LaSuer, alongside the former director of Metro Homeless Impact Division, Judith Tackett, first conceptualized Mobile Housing Navigation Centers as they exist in the city today. LaSuer said the new center was a fortuitous opportunity for Launch Pad and Community Care Fellowship to lean on each other’s strengths.
“We knew we wanted to serve different demographics and different spaces, and when we decided on serving youth, HG was already a part of [Connection United Methodist Church], so it just made sense to partner with someone already serving youth.”
LaSuer also acknowledged some of the challenges that come with mobile housing navigation.
Due to the case management focus and finite space, the centers must limit their capacity somewhat — though he also noted that this can be beneficial for any clients who have trauma related to crowds or packed shelters.
He also noted that housing navigation can’t meet a citywide need for available low-barrier housing, childcare centers, and other community supports, all of which require significant resources to create.
“A developer that I was talking to said, ‘they’re not making any more dirt,’ in a sense of not having enough space, sometimes, to even build more affordable housing.”
LaSuer said projects like the Mobile Housing Navigation Centers had the advantage of being able to make economic use of church space, comparing them to tiny home villages, and was hopeful that these sorts of spaces would help make existing housing accessible to more and more people.
Stovall thanked the dozens of volunteers putting the Launch Pad center together, noting that the “retired straight guys and trans millennials” working together so well was a welcome microcosm of their larger mission.
“It’s hard work, but it’s life-changing,” said HG Stovall. “It feels like my calling.”
As for the value of a demographic-based center like Launch Pad’s, Stovall said that it’s pragmatic as well as compassionate. LGBTQIA+ young adults comprise 40% of the homeless population in that age range despite only comprising 7% of the total young adult population, according to youth homelessness non-profit True Colors United.
While Launch Pad’s services – and consequently, the new mobile housing center – will not be restricted to queer clients, there will be a focus on affirming those experiences and creating a secure space for LGBTQIA+ youth.
“The data is that LGBT young adults are 120% more likely to experience homelessness than their straight counterparts,” he said. “What we do is open and affirming to LGBTQ+ individuals and their allies.”
Stovall also explained that seeing and living alongside situations familiar to one’s own can restore a sense of hope sometimes lost in the din of government buildings and shelter lobbies.

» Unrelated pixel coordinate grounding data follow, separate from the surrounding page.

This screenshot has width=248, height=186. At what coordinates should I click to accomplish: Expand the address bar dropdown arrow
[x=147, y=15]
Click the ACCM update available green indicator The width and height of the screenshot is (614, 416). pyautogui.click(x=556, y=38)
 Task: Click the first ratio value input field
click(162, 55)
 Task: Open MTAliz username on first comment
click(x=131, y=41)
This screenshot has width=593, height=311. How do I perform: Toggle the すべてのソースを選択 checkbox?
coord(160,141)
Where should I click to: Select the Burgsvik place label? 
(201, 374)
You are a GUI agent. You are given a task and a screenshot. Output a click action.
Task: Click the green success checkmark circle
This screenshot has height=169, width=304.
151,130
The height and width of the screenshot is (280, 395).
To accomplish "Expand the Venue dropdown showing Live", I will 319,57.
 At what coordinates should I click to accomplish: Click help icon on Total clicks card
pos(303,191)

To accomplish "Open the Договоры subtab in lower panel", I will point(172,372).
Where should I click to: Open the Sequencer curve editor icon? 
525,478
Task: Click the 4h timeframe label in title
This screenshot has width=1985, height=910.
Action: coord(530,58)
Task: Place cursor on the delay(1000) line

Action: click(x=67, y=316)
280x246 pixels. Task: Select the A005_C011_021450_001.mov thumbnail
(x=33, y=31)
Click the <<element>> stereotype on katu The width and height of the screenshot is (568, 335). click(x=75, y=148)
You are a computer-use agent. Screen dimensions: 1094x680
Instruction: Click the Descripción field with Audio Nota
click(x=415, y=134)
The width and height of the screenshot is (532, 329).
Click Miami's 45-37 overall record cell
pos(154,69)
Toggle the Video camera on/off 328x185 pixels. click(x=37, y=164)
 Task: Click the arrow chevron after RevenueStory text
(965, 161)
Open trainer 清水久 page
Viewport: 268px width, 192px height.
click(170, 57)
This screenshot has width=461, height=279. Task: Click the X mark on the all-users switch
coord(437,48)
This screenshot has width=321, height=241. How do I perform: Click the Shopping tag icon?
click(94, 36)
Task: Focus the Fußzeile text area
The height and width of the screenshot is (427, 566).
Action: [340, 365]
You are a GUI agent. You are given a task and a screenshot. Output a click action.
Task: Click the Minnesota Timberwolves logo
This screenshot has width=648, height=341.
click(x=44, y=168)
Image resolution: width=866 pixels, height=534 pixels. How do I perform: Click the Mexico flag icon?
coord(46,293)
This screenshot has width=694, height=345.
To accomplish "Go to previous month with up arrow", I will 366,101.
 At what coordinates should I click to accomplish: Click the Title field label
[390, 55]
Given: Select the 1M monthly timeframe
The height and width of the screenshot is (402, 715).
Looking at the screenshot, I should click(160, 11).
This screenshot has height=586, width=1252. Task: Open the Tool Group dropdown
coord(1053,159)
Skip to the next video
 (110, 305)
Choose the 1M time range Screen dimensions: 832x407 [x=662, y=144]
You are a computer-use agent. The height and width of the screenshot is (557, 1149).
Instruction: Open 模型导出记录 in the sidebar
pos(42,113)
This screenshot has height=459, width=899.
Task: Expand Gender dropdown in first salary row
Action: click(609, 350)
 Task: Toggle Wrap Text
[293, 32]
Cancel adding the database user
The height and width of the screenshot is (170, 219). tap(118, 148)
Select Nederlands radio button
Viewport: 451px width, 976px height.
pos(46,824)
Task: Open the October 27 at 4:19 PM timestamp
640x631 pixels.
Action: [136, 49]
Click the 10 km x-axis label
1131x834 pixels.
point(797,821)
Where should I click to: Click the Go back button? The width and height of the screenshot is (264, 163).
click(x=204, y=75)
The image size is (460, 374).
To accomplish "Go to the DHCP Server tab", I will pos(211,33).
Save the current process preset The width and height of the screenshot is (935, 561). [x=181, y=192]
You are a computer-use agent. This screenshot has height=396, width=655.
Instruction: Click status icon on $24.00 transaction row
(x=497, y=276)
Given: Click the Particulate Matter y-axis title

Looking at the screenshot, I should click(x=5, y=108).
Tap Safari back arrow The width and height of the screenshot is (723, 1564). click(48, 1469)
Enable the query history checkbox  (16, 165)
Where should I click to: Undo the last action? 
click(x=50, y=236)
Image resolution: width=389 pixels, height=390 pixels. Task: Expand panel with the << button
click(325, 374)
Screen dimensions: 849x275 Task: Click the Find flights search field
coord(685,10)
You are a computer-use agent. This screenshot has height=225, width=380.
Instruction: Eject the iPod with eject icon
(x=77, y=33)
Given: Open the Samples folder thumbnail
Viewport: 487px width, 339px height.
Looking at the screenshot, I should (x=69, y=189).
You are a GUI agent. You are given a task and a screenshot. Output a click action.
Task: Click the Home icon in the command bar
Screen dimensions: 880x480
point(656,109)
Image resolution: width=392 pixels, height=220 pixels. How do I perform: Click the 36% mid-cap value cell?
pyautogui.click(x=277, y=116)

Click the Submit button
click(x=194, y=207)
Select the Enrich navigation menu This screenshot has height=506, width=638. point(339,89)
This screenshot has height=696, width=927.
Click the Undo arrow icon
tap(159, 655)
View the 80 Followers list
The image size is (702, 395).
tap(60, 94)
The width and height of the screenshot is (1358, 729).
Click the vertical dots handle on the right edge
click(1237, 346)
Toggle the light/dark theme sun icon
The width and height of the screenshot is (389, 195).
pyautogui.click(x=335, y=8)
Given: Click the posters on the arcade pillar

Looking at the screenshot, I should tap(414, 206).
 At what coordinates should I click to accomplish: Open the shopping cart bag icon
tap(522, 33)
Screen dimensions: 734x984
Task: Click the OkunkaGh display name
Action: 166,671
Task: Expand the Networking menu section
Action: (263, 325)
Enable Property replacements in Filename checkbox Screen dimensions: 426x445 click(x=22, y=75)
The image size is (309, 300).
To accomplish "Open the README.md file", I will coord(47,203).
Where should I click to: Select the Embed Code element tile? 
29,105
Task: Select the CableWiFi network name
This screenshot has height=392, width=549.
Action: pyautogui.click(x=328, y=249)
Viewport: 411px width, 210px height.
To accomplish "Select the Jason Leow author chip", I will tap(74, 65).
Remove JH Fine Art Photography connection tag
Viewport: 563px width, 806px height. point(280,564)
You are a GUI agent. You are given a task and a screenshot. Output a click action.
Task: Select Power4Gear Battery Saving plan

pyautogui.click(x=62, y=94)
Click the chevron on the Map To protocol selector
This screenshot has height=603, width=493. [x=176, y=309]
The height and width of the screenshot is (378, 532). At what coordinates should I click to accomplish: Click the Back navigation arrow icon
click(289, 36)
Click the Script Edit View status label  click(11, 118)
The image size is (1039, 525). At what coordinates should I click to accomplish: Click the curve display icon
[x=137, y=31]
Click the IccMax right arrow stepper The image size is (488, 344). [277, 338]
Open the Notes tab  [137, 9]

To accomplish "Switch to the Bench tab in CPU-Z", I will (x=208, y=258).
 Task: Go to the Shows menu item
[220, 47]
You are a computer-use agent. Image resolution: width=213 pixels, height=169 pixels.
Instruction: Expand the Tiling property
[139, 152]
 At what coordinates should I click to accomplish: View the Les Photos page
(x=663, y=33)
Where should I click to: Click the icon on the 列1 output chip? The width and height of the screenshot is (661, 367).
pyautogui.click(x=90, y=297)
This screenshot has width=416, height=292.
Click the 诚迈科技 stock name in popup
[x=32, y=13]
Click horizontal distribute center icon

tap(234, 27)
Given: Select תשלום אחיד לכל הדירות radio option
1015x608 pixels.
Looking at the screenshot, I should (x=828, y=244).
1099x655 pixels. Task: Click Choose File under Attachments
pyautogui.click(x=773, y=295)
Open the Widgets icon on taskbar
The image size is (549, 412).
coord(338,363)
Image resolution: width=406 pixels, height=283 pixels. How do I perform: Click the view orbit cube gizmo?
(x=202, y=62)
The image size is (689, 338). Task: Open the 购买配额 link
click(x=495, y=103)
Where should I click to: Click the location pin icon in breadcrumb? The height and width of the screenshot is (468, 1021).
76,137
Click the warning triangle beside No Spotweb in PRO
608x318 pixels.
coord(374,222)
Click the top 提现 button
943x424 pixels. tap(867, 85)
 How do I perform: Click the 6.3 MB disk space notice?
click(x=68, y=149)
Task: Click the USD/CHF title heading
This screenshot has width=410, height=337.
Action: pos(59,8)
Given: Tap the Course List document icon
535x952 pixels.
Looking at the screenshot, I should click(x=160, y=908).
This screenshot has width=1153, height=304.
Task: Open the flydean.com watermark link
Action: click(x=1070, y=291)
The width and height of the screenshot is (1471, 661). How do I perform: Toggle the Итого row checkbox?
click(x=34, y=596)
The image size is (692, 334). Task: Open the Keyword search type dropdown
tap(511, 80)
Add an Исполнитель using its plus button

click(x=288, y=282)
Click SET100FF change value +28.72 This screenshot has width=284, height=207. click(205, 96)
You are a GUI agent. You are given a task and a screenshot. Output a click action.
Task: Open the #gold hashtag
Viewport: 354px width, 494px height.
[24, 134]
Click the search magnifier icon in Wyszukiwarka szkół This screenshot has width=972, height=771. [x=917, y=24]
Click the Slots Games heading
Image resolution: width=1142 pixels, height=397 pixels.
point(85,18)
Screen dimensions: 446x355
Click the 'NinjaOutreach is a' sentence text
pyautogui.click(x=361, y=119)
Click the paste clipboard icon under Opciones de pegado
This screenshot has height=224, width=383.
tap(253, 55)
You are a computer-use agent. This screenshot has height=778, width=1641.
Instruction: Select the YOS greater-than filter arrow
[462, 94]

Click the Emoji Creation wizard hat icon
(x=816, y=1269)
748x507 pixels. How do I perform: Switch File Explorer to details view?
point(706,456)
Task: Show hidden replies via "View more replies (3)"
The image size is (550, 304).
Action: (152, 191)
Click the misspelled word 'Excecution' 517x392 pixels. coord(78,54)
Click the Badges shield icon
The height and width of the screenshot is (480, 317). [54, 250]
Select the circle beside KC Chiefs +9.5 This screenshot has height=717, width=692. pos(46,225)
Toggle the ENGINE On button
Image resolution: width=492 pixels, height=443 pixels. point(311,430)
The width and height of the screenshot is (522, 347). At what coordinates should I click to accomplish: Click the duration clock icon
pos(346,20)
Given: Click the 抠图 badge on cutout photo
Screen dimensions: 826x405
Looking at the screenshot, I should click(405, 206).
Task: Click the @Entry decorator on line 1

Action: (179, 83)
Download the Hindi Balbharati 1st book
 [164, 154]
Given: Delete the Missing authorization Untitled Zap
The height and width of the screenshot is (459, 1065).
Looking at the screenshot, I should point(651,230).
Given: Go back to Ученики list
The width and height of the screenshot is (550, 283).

“What we know from experience, from the commentary of young adults we have served, is that they find Launch Pad to be a place of hope,” Stovall. “They have found the adult-serving shelters to not be as hope-filled. If you walk into a space and you see people that are 50, 70 years old, and they don’t have housing, it can be easy to decide that you will have the same path. If you walk into a space with other people your age, you can build a network to support each other and break that cycle.”
LaSuer echoed Stovall’s hopes for a more interconnected community, saying that shelter projects like these benefit from different agencies working with common purpose.
“We will be opening some additional sites hopefully by the beginning of next year and are opening to partner with other agencies to open those sites,” said LaSuer. “That’s ultimately how we do things well: by coming together in a collaborative way with all of the other nonprofits … and connecting those dots. Even if we could, we don’t want to do this work by ourselves. We want to do it together.”